Official OG-ML Workflows
Model | Workflow Contract Address | Model CID |
---|---|---|
og-1hour-volatility-ethusdt1 | 0xD5629A5b95dde11e4B5772B5Ad8a13B933e33845 | QmRhcpDXfYCKsimTmJYrAVM4Bbvck59Zb2onj3MHv9Kw5N |
og-30min-return-suiusdt | 0xD85BA71f5701dc4C5BDf9780189Db49C6F3708D2 | QmY1RjD3s4XPbSeKi5TqMwbxegumenZ49t2q7TrK7Xdga4 |
og-6h-return-suiusdt | 0x3C2E4DbD653Bd30F1333d456480c1b7aB122e946 | QmP4BeRjycVxfKBkFtwj5xAa7sCWyffMQznNsZnXgYHpFX |
Example Deployment
Here, we will walk through the process of creating & deploying a ML workflow.
In this example, we'll be deploying the opengradient-1hour-volatility-ethusdt1
model, found here.
from opengradient.types import HistoricalInputQuery, CandleOrder, CandleType, SchedulerParams
input_query = HistoricalInputQuery(
currency_pair="ETH/USD",
total_candles=10,
candle_duration_in_mins=30,
order=CandleOrder.ASCENDING,
candle_types=[
CandleType.OPEN,
CandleType.HIGH,
CandleType.LOW,
CandleType.CLOSE
]
)
scheduler_params = SchedulerParams(
frequency=3600, # Run every hour (3600 seconds)
duration_hours=720 # Run for approximately 1 month (30 days * 24 hours)
)
# Deploy a new workflow with your model
model_cid = "QmRhcpDXfYCKsimTmJYrAVM4Bbvck59Zb2onj3MHv9Kw5N"
contract_address = og.new_workflow(
model_cid=model_cid,
input_query=input_query,
input_tensor_name="open_high_low_close",
scheduler_params=scheduler_params
)
This should output something like the following:
📦 Deploying workflow contract...
✅ Workflow contract deployed at: 0x1624e0F90b62f15369B658D0Aed887cad808aa45
⏰ Setting up automated execution schedule...
• Frequency: Every 3600 seconds
• Duration: 720 hours
• End Time: 2025-02-13 13:13:53
✅ Automated execution schedule set successfully!
Transaction hash: a4375ed17db73baf413ba7353ac1c6387d24c8f737f271e54961fbae1b7e5fd7
Users can invoke the run_workflow
function to manually run an inference with the latest live data.
og.run_workflow(contract_address)
At any point after the workflow has executed, view the model's latest output via the read_workflow_result
function.
# Read the workflow result
result = og.read_workflow_result(contract_address)
print("Inference result:", result)
This will return the output of the model:
Inference Result: ([('Y', [(1010655425488948822021484375, 30)], [1])], [], [], False)
When to Use Workflows
Workflows are ideal when you need a continuous, reliable stream of ML predictions that can be accessed on-chain.

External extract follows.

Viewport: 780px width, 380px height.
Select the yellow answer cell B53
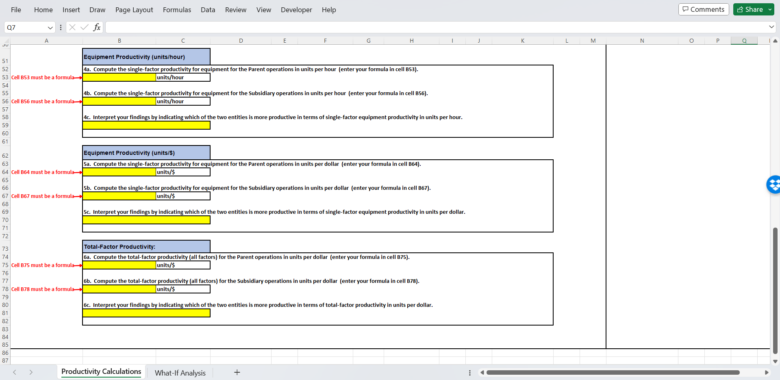point(119,77)
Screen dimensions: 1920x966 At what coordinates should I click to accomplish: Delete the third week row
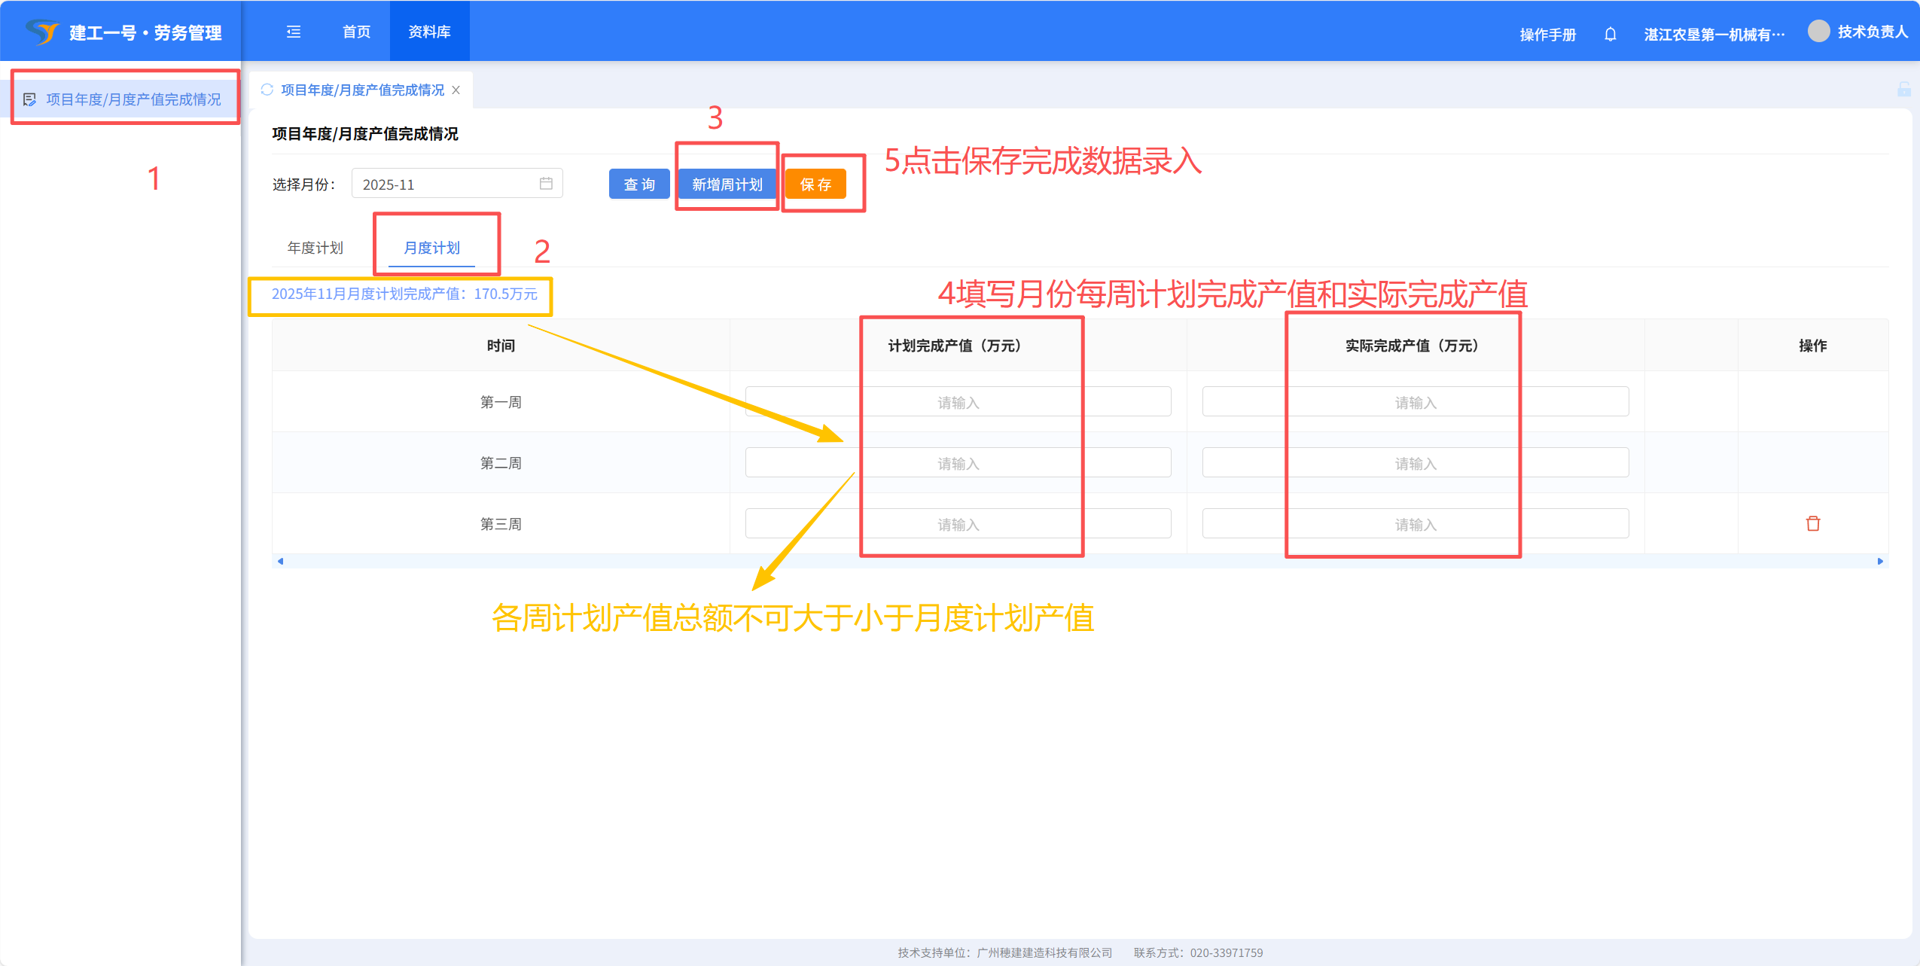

Consider using workflows when:
- You need periodic model predictions without manual intervention
- Your application requires a persistent, reliable data feed of ML predictions
- You want to create a stream of values that can be easily consumed by:
- Smart contracts that automate decisions based on ML predictions
- Cross-chain applications that need access to verified ML outputs
- Autonomous agents that integrate prediction data into their operations
- DeFi protocols that adjust parameters based on forecasted values
Use one-off inferences when:
- You need a single prediction at a specific moment
- Your application handles the scheduling logic independently
- Building user-facing applications where predictions are requested on-demand
Workflows simplify integration by handling the entire pipeline from data collection to model execution, allowing developers to focus on building applications that consume the results rather than managing infrastructure.
Use Cases
Spot Forecasting
The spot forecasting workflows can be utilized to make price projections for the designated timeframe of the model. The OG spot forecast workflows are set up to run on an hourly cadence for developers to read from & integrate into their applications.
Currently, developers can utilize the official OG SUI spot forecasting workflows for 30 minute & 6 hour horizons.
Volatility Projection
The Ethereum volatility workflow contract is set up to predict the standard deviation of 1 minute returns over the next hour for ETH/USDT.